Finding a community is a common goal among many university students, especially those who travel out of state to attend school.
Alexandria Hopkins, a first-generation student and class of 2021 graduate from the Department of Statistics, received two degrees in statistics and ethnic studies as well as a minor in mathematics. She was also a recipient of the Native Women in Science scholarship.
Hopkins found community at Colorado State University through her involvement with the Native American Cultural Center.
Seeking Native Community
Hopkins is a member of the Northern Cheyenne Nation from Billings, Montana. Although she and her mother didn’t live directly on the Northern Cheyenne Reservation, Hopkins was still able to be involved in the community.
“The reservation is about an hour and a half away, and that’s where my grandma lives,” said Hopkins. “And so, being close to my reservation and being able to, you know, go to basketball games and powwows, helped with my connectedness a lot.”
This strong sense of community at home inspired Hopkins to research involvement opportunities at the universities she applied to, which is how she found NACC.
Finding Her Place
During her orientation at CSU, Hopkins decided to use some free time to find the NACC office with her family.
“They were getting ready to close but they were welcoming and talked about all the different programming they had, like the All Nations Leadership Retreat, which is a partnership with the Asian Pacific American Cultural Center,” she said.
Hopkins felt encouraged to stay involved at the NACC office, despite never officially working for them. The office’s warmth and openness allowed her to foster a community throughout her years at CSU.
Hopkins was eventually awarded the Native Women in Science scholarship, which helped her balance her academic life with her involvement at NACC.
“Being first-generation, and being raised by a single mom, that scholarship really helped bridge those gaps of knowing all of the ins and outs of college,” Hopkins said.

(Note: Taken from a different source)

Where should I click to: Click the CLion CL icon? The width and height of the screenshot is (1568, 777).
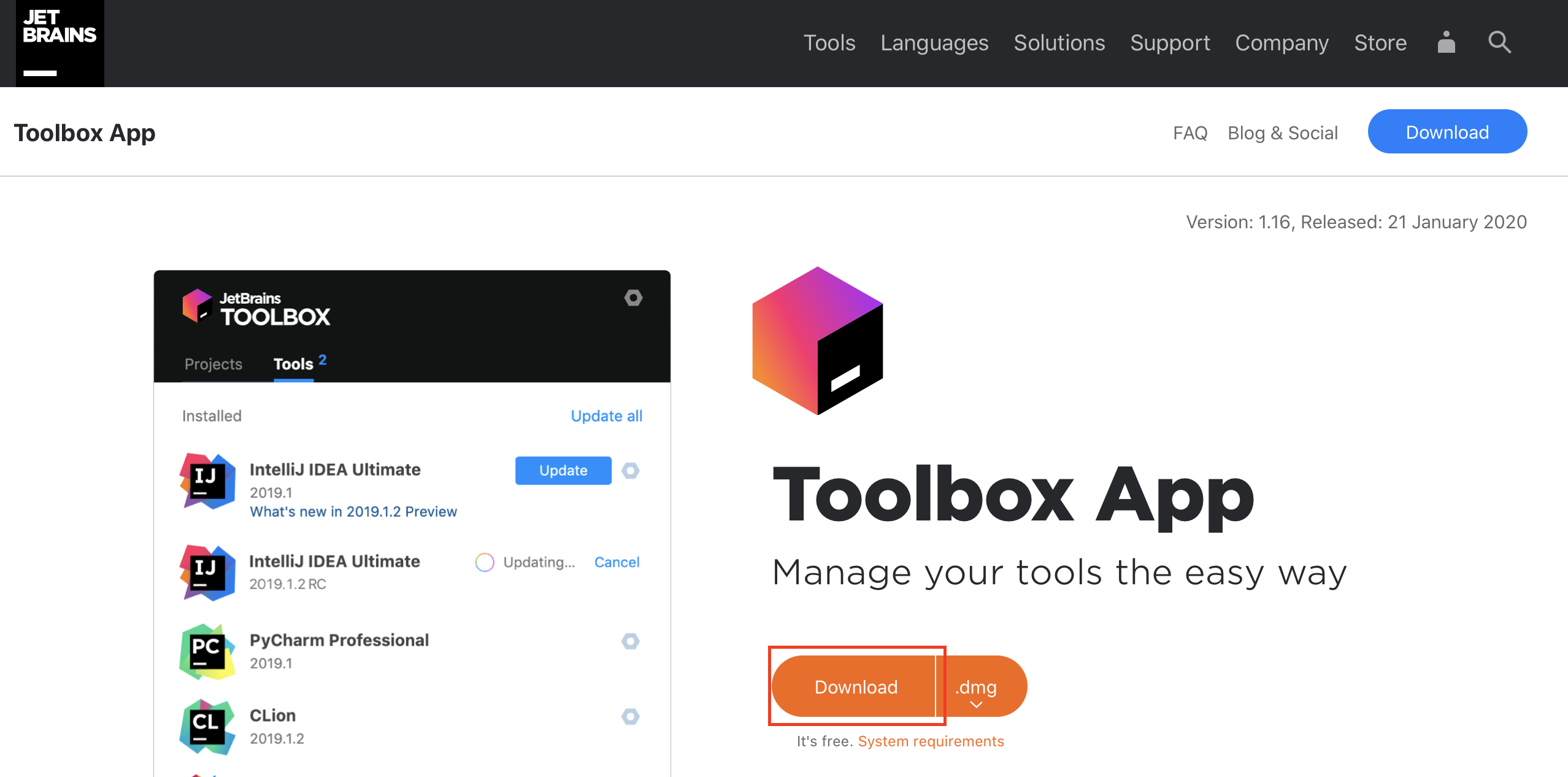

Hopkins stayed on campus for summer classes in 2019. During this summer she served as the unofficial liaison between incoming students and the NACC office.
“Even though I wasn’t on staff or anything like that, I would help introduce [incoming students], and get to know them: what their major is, where they come in from, how orientations are going,” she said.

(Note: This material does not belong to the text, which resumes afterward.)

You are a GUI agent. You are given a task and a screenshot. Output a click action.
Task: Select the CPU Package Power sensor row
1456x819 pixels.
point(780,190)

Tiffani Kelly, the assistant director for NACC, has known Hopkins since her first year at CSU. After years of working together, Kelly has a very strong sense of Hopkins’ passions and goals to support her community.

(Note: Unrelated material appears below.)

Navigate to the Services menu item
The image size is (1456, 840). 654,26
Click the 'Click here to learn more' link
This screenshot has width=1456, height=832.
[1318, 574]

While Alex excelled in supporting younger students during her undergraduate degrees, her future endeavors are just as bright.
Kelly commented, “She has goals of going back into her Tribal community and working to support Indigenous communities.”
Hopkins’ studies led her to the Academic Advancement Center, where she eventually became a STEM peer mentor.
“The AAC is geared towards first-year and transfer students. Most of the students are from communities of color,” Hopkins said. “Being in that role, helping them transition, and being a mentor, that really meant a lot.”
Hopkins’ work has not gone unnoticed by others.
Fabiola Mora, the director of the AAC, said “Alex is deeply passionate about supporting STEM students. She is a great relationship builder and mentor.”
Hopkins became even more involved at CSU during her last two years, expanding beyond her work with the AAC and NACC offices.
“I have been an active member of the American Indian Science and Engineering Society since my first year at CSU, and spent a year as the vice president and this past year as the secretary,” she said.
Hopkins was also introduced to the Society for Advancement of Chicanos/Hispanics and Native Americans in Science, or SACNAS, by Arlene Nededog, the director of inclusion at CSU’s College of Natural Sciences.
After graduation, Hopkins is taking some time to plan out her next steps, in hopes to combine her knowledge of statistics and ethnic studies, as well as her interest in biology, into a meaningful career.
After some research, Hopkins has found a few graduate programs that interest her.
While Hopkins is still in the planning stage of her next venture, she has the full support of her colleagues at CSU.
“I know Alex is going to do amazing things as she starts this new journey outside of CSU,” said Kelly, “and I know whatever she chooses to do, will positively impact our people because of the care and passion she has. I’m just so proud of Alex, and excited to see what she does next!”